» Extract
I have used this website Raw Fed Dogs - Natural Prey Model Rawfeeding Diet and found the information fantastic! theres also raw fed cats. Both sites have various links with more information like research and forums to help consolidate information. We will use a raw diet for our poodle-we already do for our cat. 
Happy reading...??


----------



## JenniferinTexas

FYI Jane Anderson doe NOT use the 80-10-10 model so be aware of that when reading. She also doesn't think much of green tripe which everyone on the FB group Raw Feeding Advice and Support rave about.


----------



## kontiki

I am so grateful for a raw food diet for my spoo. Otherwise he would not be living, as he almost died on all of the kibble diets the vet tried.
Fortunately I have the support of local farmers who believe in what I do now.


----------



## Michigan Gal

I went to the first link, predator raw. This is what I have been feeding the dogs for 17 years. 

As a foster home, I have dogs coming and going. They are sometimes sick, usually not really housebroken, and are too fat or skinny. I am unlikely to be given what the dog has been eating at the vet's, shelter, or foster home, and normally have no idea what brand it was. I start on raw immediately without skipping a meal and never have a problem. This is because, at least in part, the kibble has grain in it and raw does not.

I've seen dogs become peppy after just their first meal. One dog I had threw up everything he ate. I don't know why is was so fat since he seemed to upchuck everything. Anyway, he never threw up the raw.

I pretty much stick to chicken leg quarters. They have a bit of sweet meat/organ in the pelvis, and are easy to cut if I have a small dog. My rescues are mostly Boston terriers, so same size each time. I rarely give beef because it is hard to find meat with bones and the "soup" bones are really too big and hard.

Great thread


----------

» Exercise 1
Recast the entries from the line with "Given: Click the 0% y-axis label" up to and including the line with "[1509, 208]" as a JSON list of strings, one string per line, with blank lines left out.
The entries have nothing to do with the raw-feeding thread above.

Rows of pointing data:
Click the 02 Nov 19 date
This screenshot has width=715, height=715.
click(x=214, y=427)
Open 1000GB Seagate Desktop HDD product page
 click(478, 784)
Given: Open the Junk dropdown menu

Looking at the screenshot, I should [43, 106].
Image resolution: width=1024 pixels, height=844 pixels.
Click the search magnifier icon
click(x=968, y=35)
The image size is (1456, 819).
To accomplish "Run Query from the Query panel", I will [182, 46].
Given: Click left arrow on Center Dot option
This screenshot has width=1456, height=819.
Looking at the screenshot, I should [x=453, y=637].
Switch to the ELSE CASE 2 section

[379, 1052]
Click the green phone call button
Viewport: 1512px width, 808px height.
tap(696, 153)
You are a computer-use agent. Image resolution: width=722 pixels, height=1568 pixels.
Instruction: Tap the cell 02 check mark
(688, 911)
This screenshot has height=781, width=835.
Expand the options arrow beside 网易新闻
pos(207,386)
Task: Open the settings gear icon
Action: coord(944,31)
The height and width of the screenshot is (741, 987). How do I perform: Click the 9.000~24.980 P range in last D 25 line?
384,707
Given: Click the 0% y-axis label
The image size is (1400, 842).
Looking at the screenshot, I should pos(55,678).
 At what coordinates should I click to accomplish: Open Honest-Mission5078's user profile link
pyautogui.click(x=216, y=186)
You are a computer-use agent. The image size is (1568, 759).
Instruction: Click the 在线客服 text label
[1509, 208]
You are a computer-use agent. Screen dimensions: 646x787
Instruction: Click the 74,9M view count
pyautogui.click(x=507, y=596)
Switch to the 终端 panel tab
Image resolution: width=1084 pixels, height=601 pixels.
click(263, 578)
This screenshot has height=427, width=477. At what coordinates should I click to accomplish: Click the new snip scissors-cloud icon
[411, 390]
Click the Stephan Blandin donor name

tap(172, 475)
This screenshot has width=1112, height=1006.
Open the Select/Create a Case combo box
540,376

» Exercise 2
Print the raw-feeding thread word for word from "I pretty much" up to and including "big and hard.".

» Task solution 1
[
  "Given: Click the 0% y-axis label",
  "The image size is (1400, 842).",
  "Looking at the screenshot, I should pos(55,678).",
  " At what coordinates should I click to accomplish: Open Honest-Mission5078's user profile link",
  "pyautogui.click(x=216, y=186)",
  "You are a computer-use agent. The image size is (1568, 759).",
  "Instruction: Click the 在线客服 text label",
  "[1509, 208]"
]

» Task solution 2
I pretty much stick to chicken leg quarters. They have a bit of sweet meat/organ in the pelvis, and are easy to cut if I have a small dog. My rescues are mostly Boston terriers, so same size each time. I rarely give beef because it is hard to find meat with bones and the "soup" bones are really too big and hard.